■ EXCERPTED PASSAGE
◇ ◇ ◇ ◇ ◇
Some of the pre-release buzz around The Irishman was … skeptical. Yes, director Martin Scorsese remains one of the most celebrated filmmakers in the world, but wasn’t he repeating himself by making another mob movie starring Robert De Niro? How could he justify a three-and-a-half-hour running time? And what about reports that the film was using de-aging techniques to allow De Niro, Joe Pesci and Al Pacino to play younger versions of their characters in the film? Was Scorsese’s character-and-performance-driven approach compatible with VFX-heavy filmmaking?
Well, The Irishman took the New York Film Festival by storm on its world premiere and hasn’t slowed down. It enjoys a nearly pristine 97% fresh rating among critics reporting to the Rotten Tomatoes Tomatometer. After opening in limited theatrical release on November 1, it expanded to more than 500 screens over the Thanksgiving holiday weekend, despite being available for streaming at home, according to IndieWire. (Netflix hasn’t yet released box-office returns or streaming viewership figures for the film.) And yesterday, it won Best Picture of the Year from the New York Film Critics Circle, putting it in something close to pole position as awards season gets underway.
◇ ◇ ◇ ◇ ◇
■ DATA
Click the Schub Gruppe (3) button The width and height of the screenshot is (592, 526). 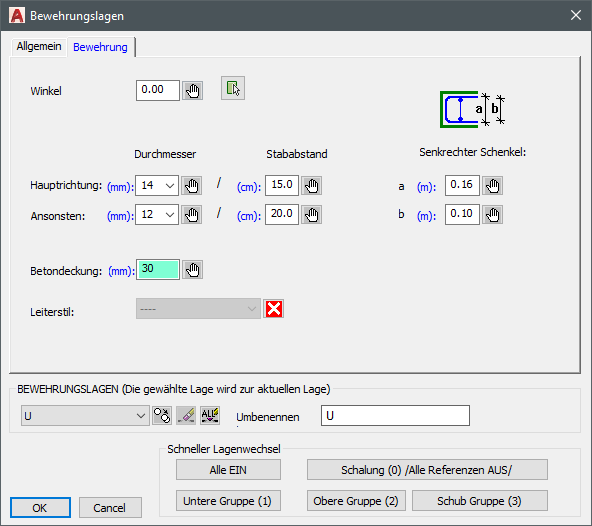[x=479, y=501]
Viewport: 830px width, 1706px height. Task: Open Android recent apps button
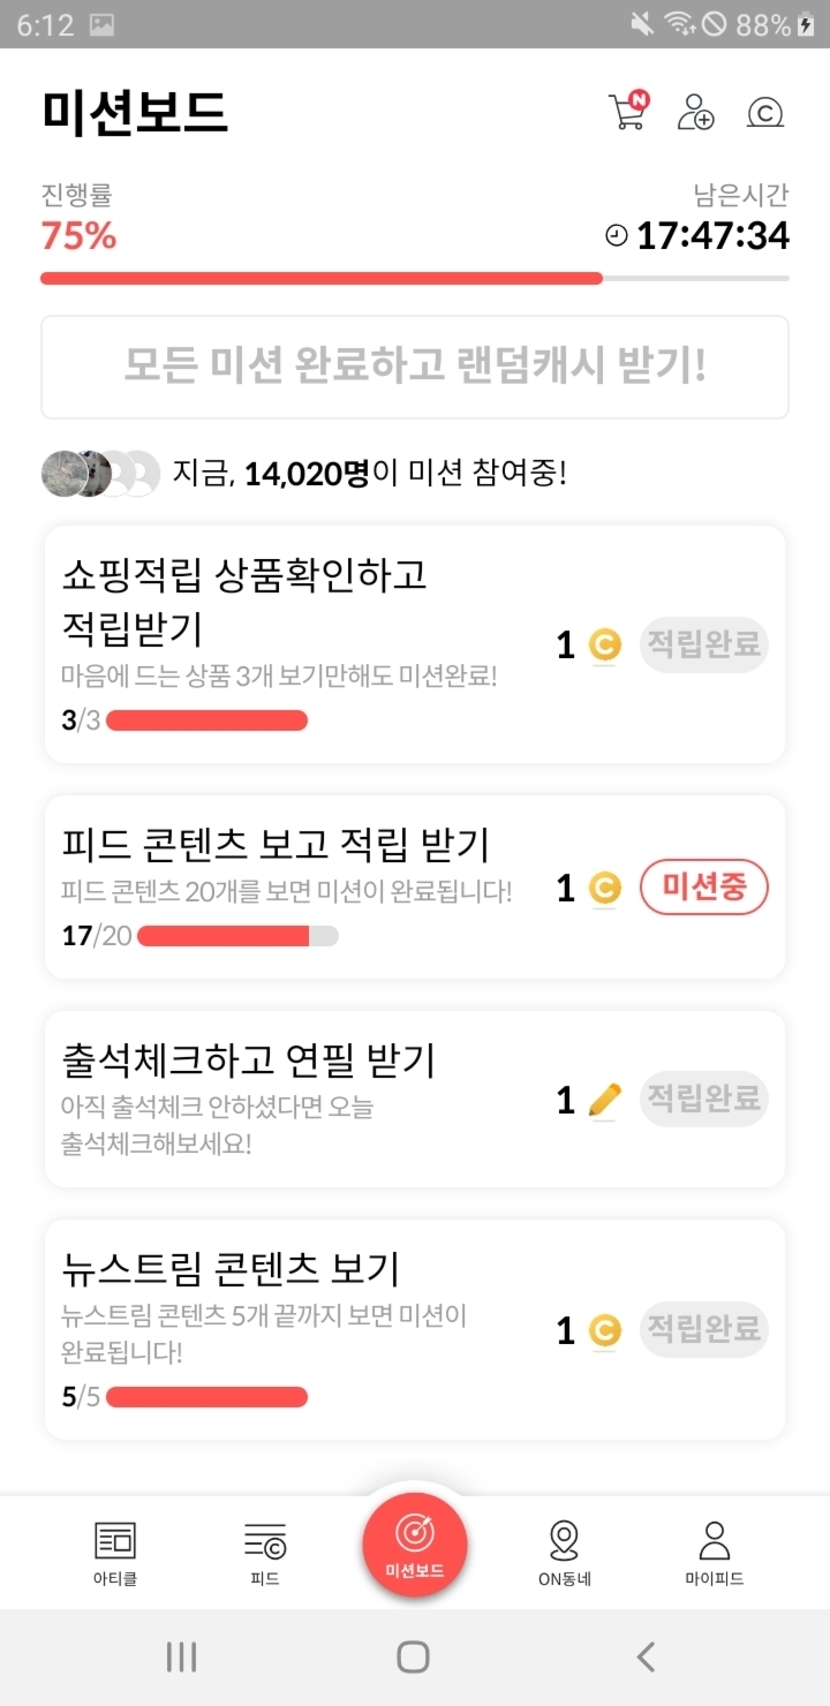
◇ ◇ ◇ ◇ ◇
■ GOAL 1
List the actors the article about The Irishman names as playing characters in the film.
■ GOAL 2
Turn the paragraph of the article about The Irishman that begins "Well, The Irishman took" into a short bulleted list that keeps its main facts.
■ GOAL 3
Pick up the article about The Irishman after its final sentence and continue writing it.

■ EXPECTED OUTPUT 1
- Robert De Niro
- Joe Pesci
- Al Pacino

■ EXPECTED OUTPUT 2
- The film was a big success at its world premiere at the New York Film Festival.
- It holds a 97% fresh rating from critics on the Rotten Tomatoes Tomatometer.
- It opened in limited theatrical release on November 1 and expanded to more than 500 screens over the Thanksgiving weekend, according to IndieWire, even though it could also be streamed at home.
- Netflix has not yet released box-office or streaming viewership figures.
- The New York Film Critics Circle named it Best Picture of the Year, putting it near the front as awards season begins.

■ EXPECTED OUTPUT 3
Clearly, its extensive use of de-aging technology hasn’t compromised The Irishman‘s ability to connect with audiences.
In planning and supervising the film’s visual effects, Industrial Light & Magic’s Pablo Helman executed a clear brief from Scorsese and the film’s cast — no markers on faces, no mocap suits, no mocap stages. The technology needed to be unobtrusive, and Helman needed to stay out of the way of the performances. He did it by using unique three-headed camera rigs designed by ILM in collaboration with cinematographer Rodrigo Prieto, ASC, AMC, and Arri. Each rig holds a primary Red Helium camera along with two witness cameras — Arri Alexa Minis altered for infrared cinematography. The three camera views were fed into ILM’s proprietary Flux software, which turned them into 3D representations of the actors’ facial performances. The resulting performance data was then applied to 3D models of each actor (they were captured on a special light stage before principal photography began), creating a digital version of the performances captured on set that could be retargeted to younger likenesses of the actors’ faces ILM had prepared.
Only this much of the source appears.